Aliás, a problemática da fiscalidade incidindo sobre os agentes e entidades desportivas tinha sido objecto de uma primeira abordagem através da publicação do Decreto-Lei n.º 413/87. Este pressupunha já a obrigatoriedade da estruturação de uma contabilidade regularmente organizada por parte das citadas entidades.
Logo então o referido diploma seria contestado em alguns aspectos, designadamente por prever multas demasiado pesadas e penalizações como agora acontece, que chegam à responsabilização criminal incidindo sobre quem anda nas lides desportivas sem qualquer interesse de ordem material, antes se entrega a essa causa, com prejuízo pessoal, pela devoção ao fomento do desporto, do seu ideário e dos valores sublimes que o mesmo deve consubstanciar.
Assim, o desfasamento temporal e desajustado entre regulamentação, definição e informação com as obrigações prescritas será manifestamente intolerável quando na generalidade dos clubes e associações tais funções não são assumidas por técnicos especialistas, mas sim «por agentes benévolos, sem remuneração, e nos seus tempos livres».
Outra das questões que o próprio associativismo desportivo levanta é a de que estando para breve a aprovação pelo Parlamento da lei de bases do sistema desportivo mais ajustado seria que fosse esta lei a definir com objectividade e rigor quais são os agentes desportivos profissionais e amadores, não deixando o caso à consideraçâo discricionária da Administração Fiscal.

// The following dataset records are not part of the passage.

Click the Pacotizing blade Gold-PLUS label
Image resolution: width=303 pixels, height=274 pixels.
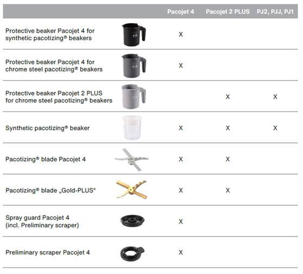(51, 191)
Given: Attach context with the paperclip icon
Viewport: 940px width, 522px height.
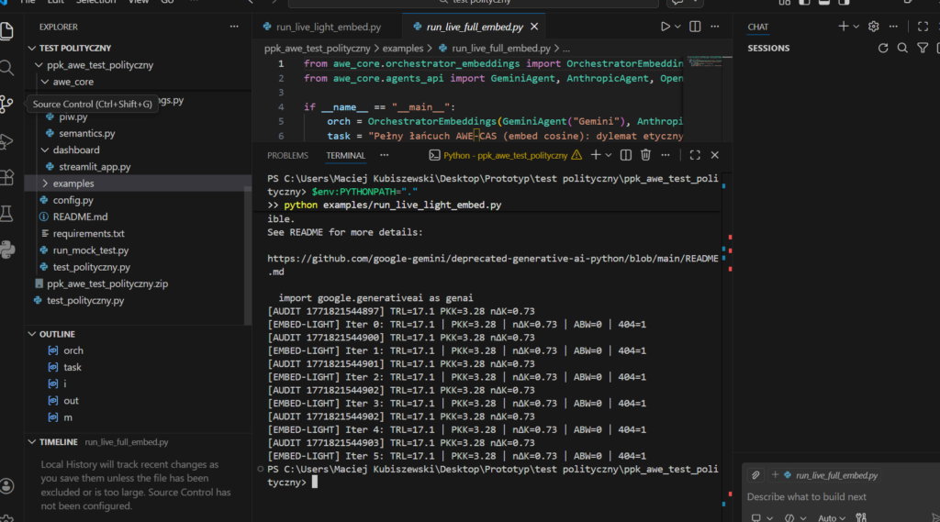Looking at the screenshot, I should [x=755, y=475].
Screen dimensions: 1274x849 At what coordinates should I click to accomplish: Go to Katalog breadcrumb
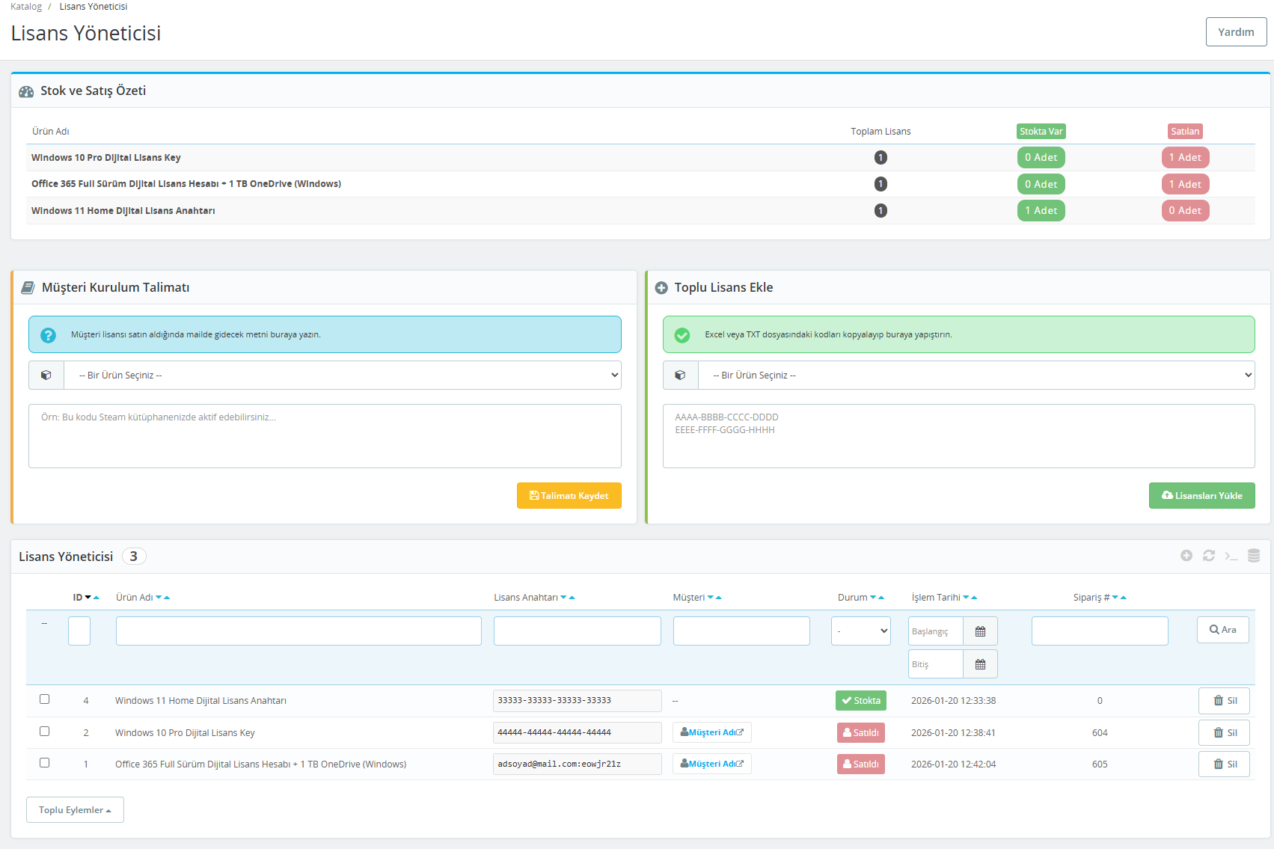[26, 7]
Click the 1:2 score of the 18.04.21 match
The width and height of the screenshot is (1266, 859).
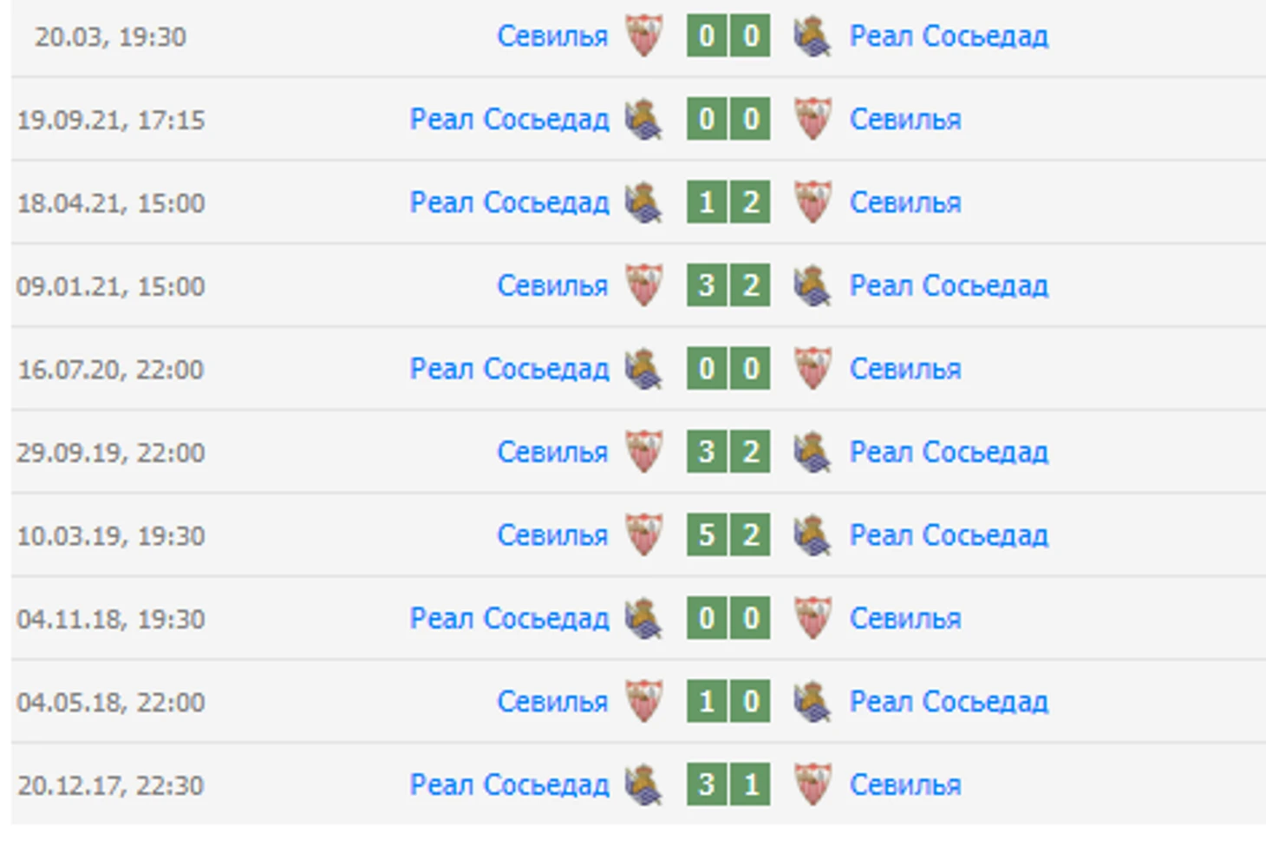pyautogui.click(x=728, y=203)
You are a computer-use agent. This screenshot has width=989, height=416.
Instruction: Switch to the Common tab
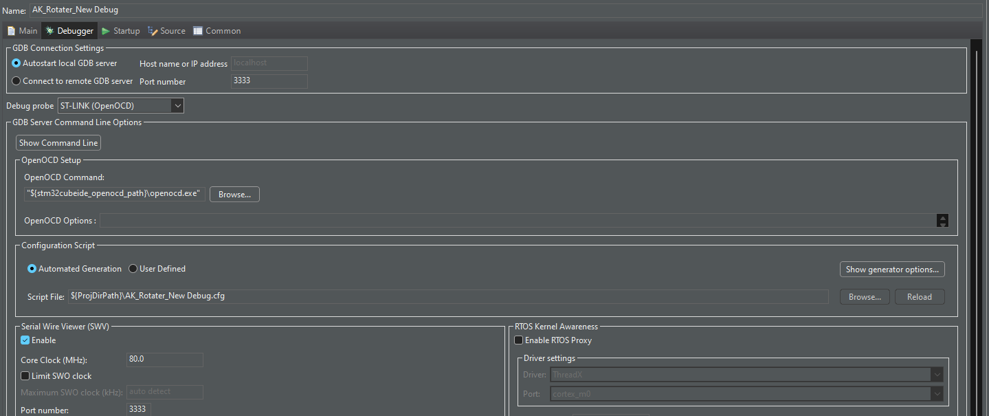tap(217, 30)
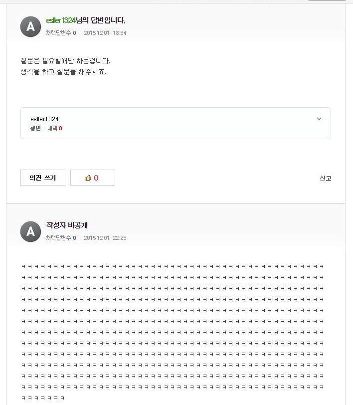Screen dimensions: 353x405
Task: Click the avatar icon of esller1324's answer
Action: [x=30, y=26]
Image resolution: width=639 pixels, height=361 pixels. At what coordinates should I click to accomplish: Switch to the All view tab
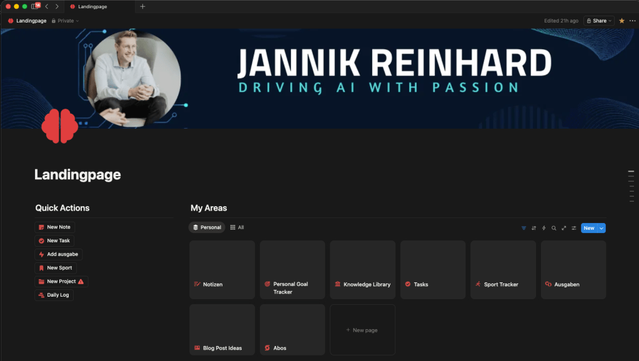click(x=237, y=227)
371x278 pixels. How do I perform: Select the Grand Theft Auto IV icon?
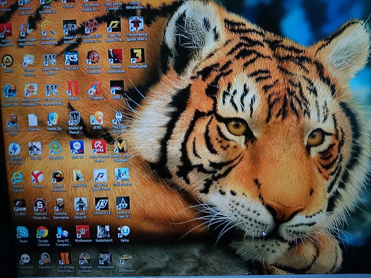pos(50,60)
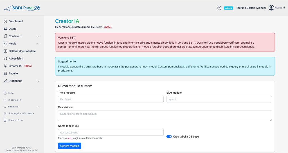
Task: Click the Advertising megaphone icon
Action: tap(5, 59)
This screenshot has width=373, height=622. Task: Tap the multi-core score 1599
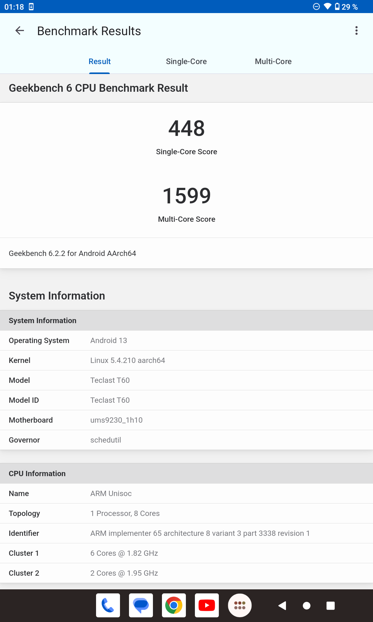[x=187, y=196]
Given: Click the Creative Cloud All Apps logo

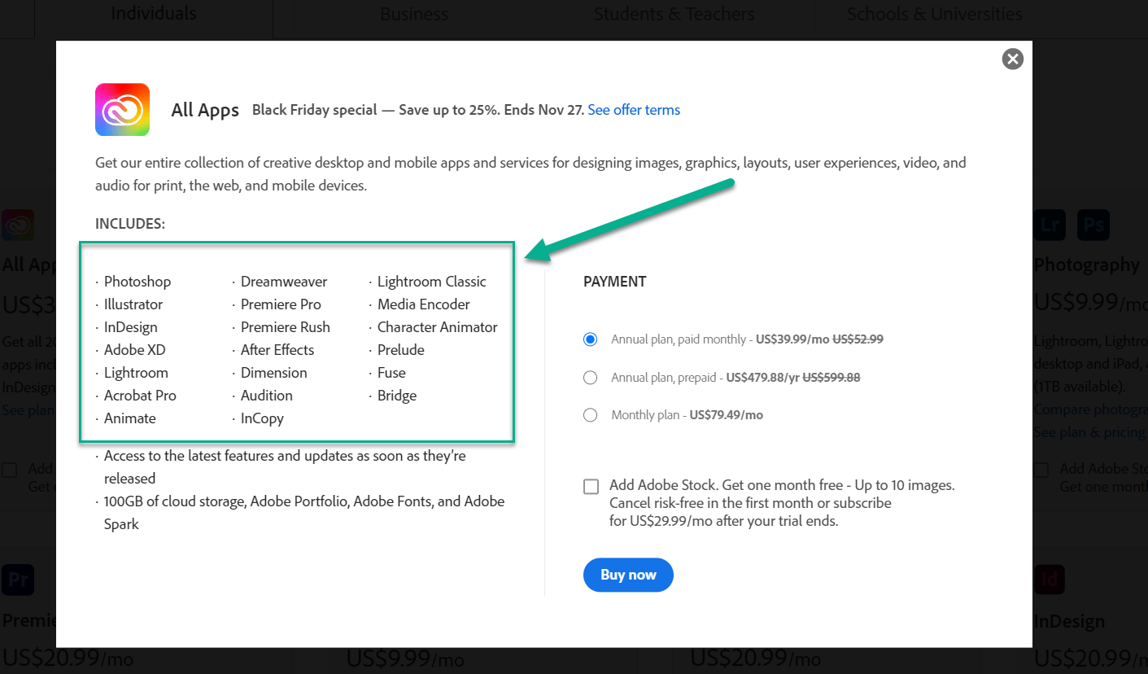Looking at the screenshot, I should point(122,110).
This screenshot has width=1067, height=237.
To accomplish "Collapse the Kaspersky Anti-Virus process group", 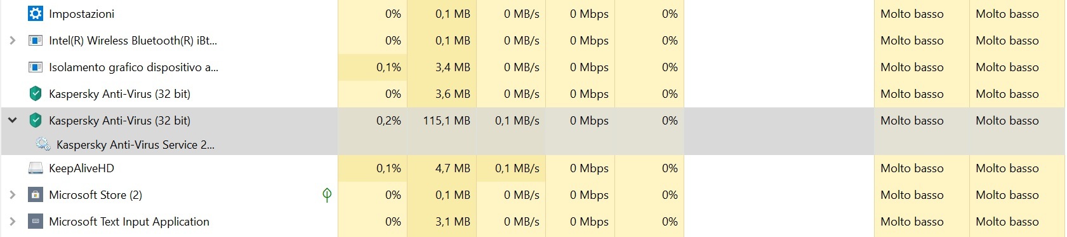I will tap(12, 120).
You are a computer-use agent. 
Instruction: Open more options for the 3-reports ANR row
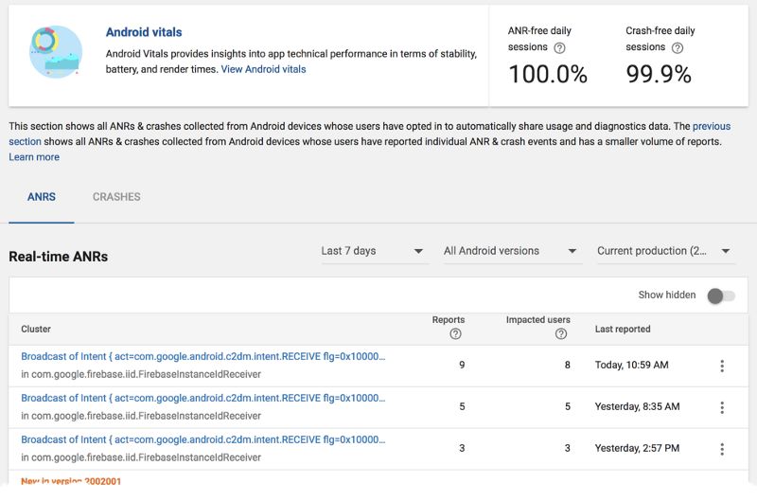(722, 449)
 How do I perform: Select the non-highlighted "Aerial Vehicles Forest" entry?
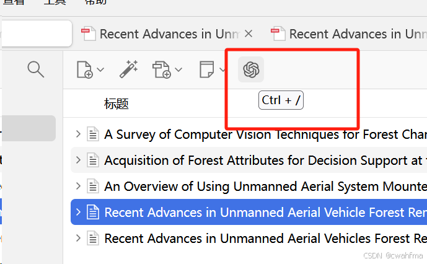[260, 238]
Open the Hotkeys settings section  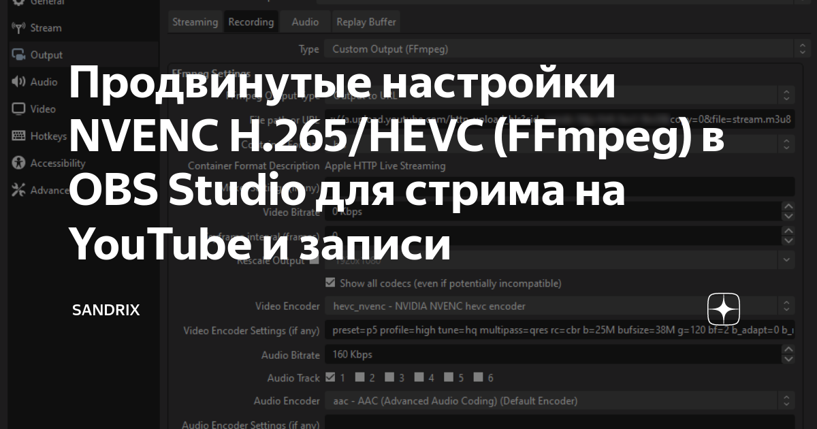coord(41,136)
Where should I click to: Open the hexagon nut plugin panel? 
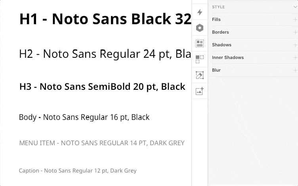tap(200, 28)
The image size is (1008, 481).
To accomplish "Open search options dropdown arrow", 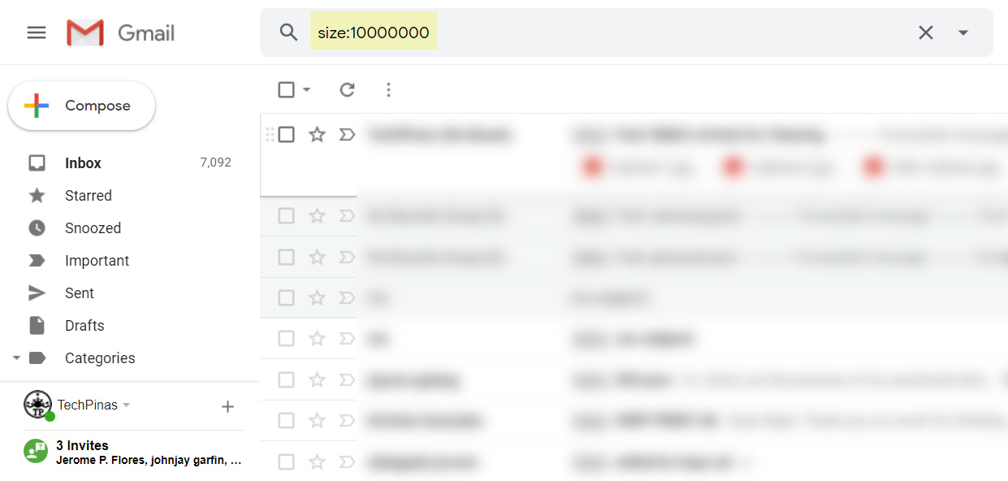I will [963, 33].
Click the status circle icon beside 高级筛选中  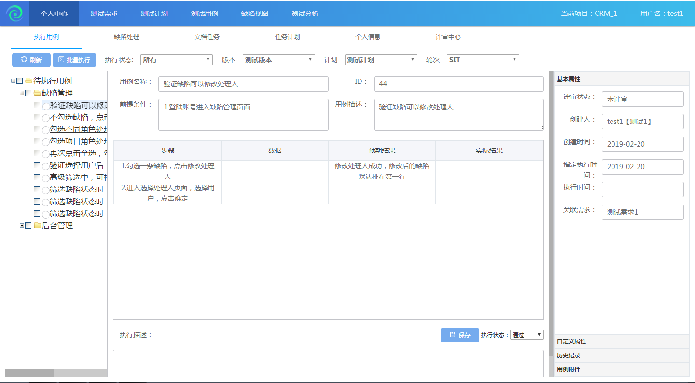pos(46,178)
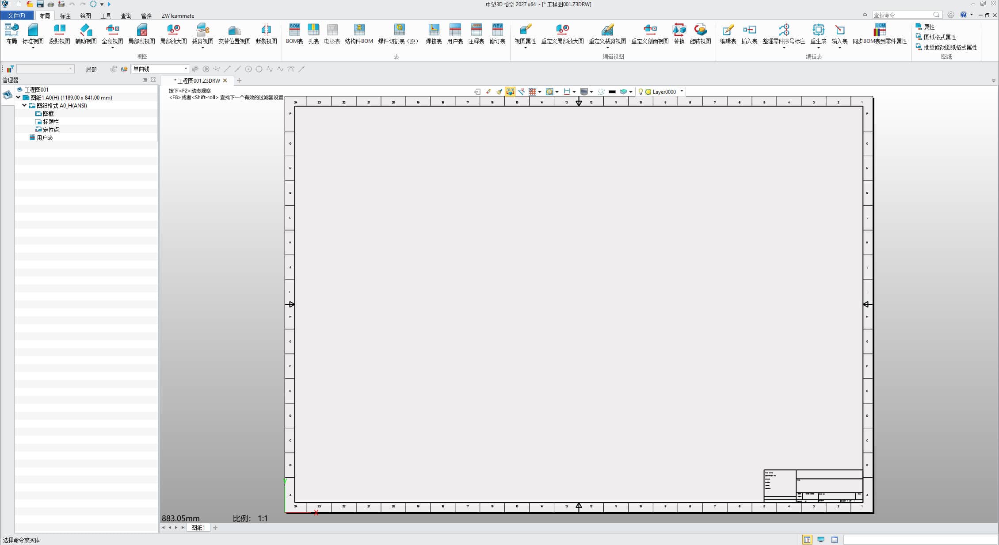Toggle the layer light bulb visibility
This screenshot has width=999, height=545.
(x=641, y=92)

Importará aqui situar o papel insubstituível dos clubes desportivos na sua exacta e específica dimensão.
Ninguém contestará a manifesta inexistência de instrumentos de apoio à valorização física dos cidadãos da responsabilidade e iniciativa do Estado.
Com efeito, o desporto escolar não tem entre nós qualquer significado e o enquadramento desportivo de âmbito comunitário ou regional é coisa que oficialmente também não existe.
Assim, o desporto de recreação ou de manutenção pratica-se entre nós, essencialmente, nos clubes desportivos.